Teeth that are not diseased but are located in the fracture site can generally be retained. Prognostic factors of teeth in the fracture site have previously been reported with fractures extending along the periodontal ligament to the apex having the poorest prognosis. In general, it is probably best to retain teeth that significantly contribute to fracture stability as long as severe periodontal disease is not present and the fracture is acute.

Intraoral acrylic splints are an easy, noninvasive, versatile, and inexpensive technique for repairing jaw fractures. The splints are ideal for the repair of fractures rostral to the first molars. The use of Protemp Garant (Premier) is recommended for the fabrication of intraoral splints. Ultrasonic scaling of the teeth with pumicing the teeth of the teeth with fluoride free pumice followed by thorough rinsing is recommended. Acid etching of the teeth with 40% phosphoric acid gel and rinsing prior to splint application enhances retention of the splint to the teeth. In cases in which a diseased tooth root is located in the fracture site, a root amputation can be performed and a bone graft material can be placed in the alveolus prior to placement of the intraoral splint. Interdental wires can be preplaced to help hold the fracture in reduction prior to preparation of the teeth.

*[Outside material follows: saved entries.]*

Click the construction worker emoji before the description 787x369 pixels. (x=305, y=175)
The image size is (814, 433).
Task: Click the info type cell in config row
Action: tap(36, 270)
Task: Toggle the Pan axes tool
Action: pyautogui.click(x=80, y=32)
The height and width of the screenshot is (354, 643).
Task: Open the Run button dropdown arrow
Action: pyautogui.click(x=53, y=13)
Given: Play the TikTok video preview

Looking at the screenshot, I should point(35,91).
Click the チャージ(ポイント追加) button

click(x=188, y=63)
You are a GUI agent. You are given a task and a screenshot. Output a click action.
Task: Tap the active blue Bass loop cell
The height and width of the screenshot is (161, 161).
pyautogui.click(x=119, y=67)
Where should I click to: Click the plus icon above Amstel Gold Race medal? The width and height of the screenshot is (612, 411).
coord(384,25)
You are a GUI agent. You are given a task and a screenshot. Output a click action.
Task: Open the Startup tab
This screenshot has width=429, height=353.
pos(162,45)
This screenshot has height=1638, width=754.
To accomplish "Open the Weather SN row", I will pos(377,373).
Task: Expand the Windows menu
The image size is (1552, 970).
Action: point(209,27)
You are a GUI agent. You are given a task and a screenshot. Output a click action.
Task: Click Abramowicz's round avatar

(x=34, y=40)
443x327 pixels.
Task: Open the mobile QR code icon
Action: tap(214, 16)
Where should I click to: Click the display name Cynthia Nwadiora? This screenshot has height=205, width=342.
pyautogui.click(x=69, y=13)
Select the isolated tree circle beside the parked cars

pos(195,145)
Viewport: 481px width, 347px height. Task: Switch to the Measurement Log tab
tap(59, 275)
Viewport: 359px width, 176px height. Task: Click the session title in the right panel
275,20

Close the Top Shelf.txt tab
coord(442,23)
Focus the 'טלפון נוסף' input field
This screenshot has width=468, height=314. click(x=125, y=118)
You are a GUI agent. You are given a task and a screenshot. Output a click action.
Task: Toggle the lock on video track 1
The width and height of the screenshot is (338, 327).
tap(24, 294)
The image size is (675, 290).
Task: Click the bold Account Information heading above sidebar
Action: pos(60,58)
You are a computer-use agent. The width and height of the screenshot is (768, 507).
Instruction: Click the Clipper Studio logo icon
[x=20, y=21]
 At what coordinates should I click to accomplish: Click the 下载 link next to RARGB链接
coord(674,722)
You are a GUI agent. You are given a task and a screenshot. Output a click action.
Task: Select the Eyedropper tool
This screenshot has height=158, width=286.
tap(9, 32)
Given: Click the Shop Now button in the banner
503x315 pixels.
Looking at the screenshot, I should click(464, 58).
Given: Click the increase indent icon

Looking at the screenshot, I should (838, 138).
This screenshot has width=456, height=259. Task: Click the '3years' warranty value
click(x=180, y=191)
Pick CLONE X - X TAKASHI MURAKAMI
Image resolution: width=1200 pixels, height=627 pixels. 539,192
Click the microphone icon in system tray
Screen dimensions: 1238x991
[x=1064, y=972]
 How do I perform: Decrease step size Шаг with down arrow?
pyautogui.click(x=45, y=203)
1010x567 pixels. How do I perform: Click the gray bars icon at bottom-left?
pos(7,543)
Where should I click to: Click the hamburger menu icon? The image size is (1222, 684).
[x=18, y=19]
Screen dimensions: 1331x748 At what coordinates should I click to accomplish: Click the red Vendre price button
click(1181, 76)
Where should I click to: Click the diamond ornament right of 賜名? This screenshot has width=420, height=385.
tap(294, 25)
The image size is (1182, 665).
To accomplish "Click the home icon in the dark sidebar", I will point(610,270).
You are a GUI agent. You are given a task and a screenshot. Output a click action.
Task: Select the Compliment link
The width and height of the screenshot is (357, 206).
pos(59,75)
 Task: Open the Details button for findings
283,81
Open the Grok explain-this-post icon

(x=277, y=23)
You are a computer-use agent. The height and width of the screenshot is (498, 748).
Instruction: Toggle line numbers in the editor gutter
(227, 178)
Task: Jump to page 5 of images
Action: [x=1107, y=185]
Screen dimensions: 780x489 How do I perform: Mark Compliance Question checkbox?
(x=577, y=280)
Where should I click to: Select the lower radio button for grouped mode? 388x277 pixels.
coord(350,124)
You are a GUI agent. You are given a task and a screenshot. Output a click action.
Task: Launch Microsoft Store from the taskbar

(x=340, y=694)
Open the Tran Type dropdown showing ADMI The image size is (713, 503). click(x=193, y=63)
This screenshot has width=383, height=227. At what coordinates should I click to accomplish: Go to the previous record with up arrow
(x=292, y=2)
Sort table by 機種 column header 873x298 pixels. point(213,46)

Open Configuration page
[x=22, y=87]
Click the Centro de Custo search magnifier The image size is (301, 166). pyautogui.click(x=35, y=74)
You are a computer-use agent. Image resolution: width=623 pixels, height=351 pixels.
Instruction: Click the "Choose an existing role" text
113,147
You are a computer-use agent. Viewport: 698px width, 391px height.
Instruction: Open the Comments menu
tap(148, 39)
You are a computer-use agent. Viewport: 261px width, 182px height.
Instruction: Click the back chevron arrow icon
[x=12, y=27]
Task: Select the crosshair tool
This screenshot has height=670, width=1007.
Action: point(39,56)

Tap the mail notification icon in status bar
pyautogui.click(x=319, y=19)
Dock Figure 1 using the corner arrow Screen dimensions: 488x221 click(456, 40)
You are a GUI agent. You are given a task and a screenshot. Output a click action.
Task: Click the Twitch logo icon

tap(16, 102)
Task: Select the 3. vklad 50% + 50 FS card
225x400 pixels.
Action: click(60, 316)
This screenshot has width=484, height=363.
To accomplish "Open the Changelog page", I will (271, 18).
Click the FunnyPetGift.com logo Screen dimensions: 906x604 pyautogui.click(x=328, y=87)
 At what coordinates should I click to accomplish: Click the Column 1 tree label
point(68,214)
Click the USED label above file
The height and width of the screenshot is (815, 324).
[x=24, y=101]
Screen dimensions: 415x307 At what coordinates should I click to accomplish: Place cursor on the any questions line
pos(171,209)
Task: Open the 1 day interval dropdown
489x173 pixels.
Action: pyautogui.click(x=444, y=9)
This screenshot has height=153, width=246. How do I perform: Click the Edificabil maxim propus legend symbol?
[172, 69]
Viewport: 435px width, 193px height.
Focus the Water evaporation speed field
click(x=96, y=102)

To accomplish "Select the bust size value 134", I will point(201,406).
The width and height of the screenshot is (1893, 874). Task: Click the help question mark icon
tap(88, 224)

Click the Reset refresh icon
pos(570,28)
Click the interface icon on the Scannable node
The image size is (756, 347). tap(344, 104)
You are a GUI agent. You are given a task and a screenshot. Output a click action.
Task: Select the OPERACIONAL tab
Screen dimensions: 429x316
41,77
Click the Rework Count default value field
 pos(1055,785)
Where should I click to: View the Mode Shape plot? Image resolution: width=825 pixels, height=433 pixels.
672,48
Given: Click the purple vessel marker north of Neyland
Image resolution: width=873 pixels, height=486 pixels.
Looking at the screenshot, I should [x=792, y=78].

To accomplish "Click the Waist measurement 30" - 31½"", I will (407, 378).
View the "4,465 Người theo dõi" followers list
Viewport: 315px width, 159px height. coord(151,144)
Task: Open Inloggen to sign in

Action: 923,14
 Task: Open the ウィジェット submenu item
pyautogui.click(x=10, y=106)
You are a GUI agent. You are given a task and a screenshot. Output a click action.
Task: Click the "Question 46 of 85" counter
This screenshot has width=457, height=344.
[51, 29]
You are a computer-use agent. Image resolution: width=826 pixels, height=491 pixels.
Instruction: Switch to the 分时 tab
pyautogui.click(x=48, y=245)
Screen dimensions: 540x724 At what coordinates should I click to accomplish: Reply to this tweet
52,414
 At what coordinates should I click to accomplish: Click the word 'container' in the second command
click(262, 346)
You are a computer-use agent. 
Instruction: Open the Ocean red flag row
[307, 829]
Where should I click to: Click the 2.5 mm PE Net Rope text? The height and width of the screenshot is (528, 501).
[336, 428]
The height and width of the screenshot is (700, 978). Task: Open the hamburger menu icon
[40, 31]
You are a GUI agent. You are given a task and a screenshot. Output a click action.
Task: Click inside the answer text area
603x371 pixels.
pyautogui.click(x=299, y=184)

The splint is easily created directly on and around the teeth with the self-mixing Protemp Garant tip and a composite spatula. The fracture is held in reduction until the desired splint thickness is attained and the splint becomes hard.

Intercanine acrylic splinting between the mandibular and maxillary teeth can be utilized to stabilize caudal mandibular fractures and easily reduced but unstable temporomandibular luxations. Alternative techniques when possible are recommended because of the difficulty in managing patients with their mouth's partially opened for a 4 week period. If other treatment modalities are likely to be unsuccessful in achieving stabilization then intercanine acrylic splinting between the mandibular and maxillary canine teeth will usually provide a successful result. Placement of an esophagostomy feeding in these patients is often beneficial in maintaining proper nutritional intake.

The following steps are utilized in the placement of intercanine mandibular/maxillary acrylic splinting. The patient is anesthetized and routinely intubated with an endotracheal tube. The canine teeth are scaled and polished with pumice. The teeth are rinsed and dried well. The teeth are acid etched for 60 seconds with 40% phosphoric acid gel and the teeth are rinsed and dried well. An assistant holds the teeth in proper alignment with the incisors separated enough so that the tongue can be extended for eating if an esophagostomy tube is not placed usually 8-10mm from incisor tip to incisor tip. With the teeth held in proper alignment the operator applies a self curing acrylic material to fabricate a bridge between the upper and lower canine teeth forming two vertical pillars of acrylic material between the canine teeth. The acrylic material is gently molded with a plastic instrument and allowed to harden. When the acrylic is cured based on manufacturer's recommended setting time, the rough and irregular surfaces of the acrylic splints are eliminated with a diamond bur and sanding discs. Moistened gauze sponges can be placed in the mouth prior to burring and sanding to prevent accumulation of small particles of acrylic from accumulating in the oral cavity which may be difficult to remove. Once the splints are smooth, the gauze sponges are removed and residual acrylic particles may be rinsed from the mouth with an air/water syringe and cotton tipped swabs.

Interdental acrylic splints are removed following radiographic confirmation of fracture healing. The splint is removed by sectioning the splint interdentally with a bur and removing the splint in segments using an extraction forceps in a gentle shearing motion or small feline periosteal elevator with a shearing motion at the base of the crown. Following removal of the acrylic splint the teeth are polished.